211

In the Java APIs I can see Javadoc comments for packages.

How/where do I place Javadoc comments to document a package?

3 Answers 3

289

As of 1.5 you can define a package-info.java file and provide a standard javadoc style comment for a package:

com/foo/package-info.java:

/**
 * com.foo is a group of bar utils for operating on foo things.
 */
package com.foo;

//rest of the file is empty

Language specification for packages

3
  • 4
    Direct link to spec: docs.oracle.com/javase/specs/jls/se7/html/jls-7.html#jls-7.4.1
    – gavenkoa
    Commented Oct 5, 2012 at 11:57
  • 10
    in intellij you can right click on a package and the option to create this should be under the new file menu
    – bsautner
    Commented Apr 30, 2014 at 17:45
  • I found the file needed to be in packagename/src/packagename (with the rest of the source files)

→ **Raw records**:
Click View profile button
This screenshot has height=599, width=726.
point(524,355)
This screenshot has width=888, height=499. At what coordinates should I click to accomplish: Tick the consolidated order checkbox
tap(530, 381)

→ **REQUIREMENTS**: Copy the passage on Javadoc package comments word for word, everything from "In the Java" down to "on foo things.".

→ **TASK RESULT**:
In the Java APIs I can see Javadoc comments for packages.

How/where do I place Javadoc comments to document a package?

3 Answers 3

289

As of 1.5 you can define a package-info.java file and provide a standard javadoc style comment for a package:

com/foo/package-info.java:

/**
 * com.foo is a group of bar utils for operating on foo things.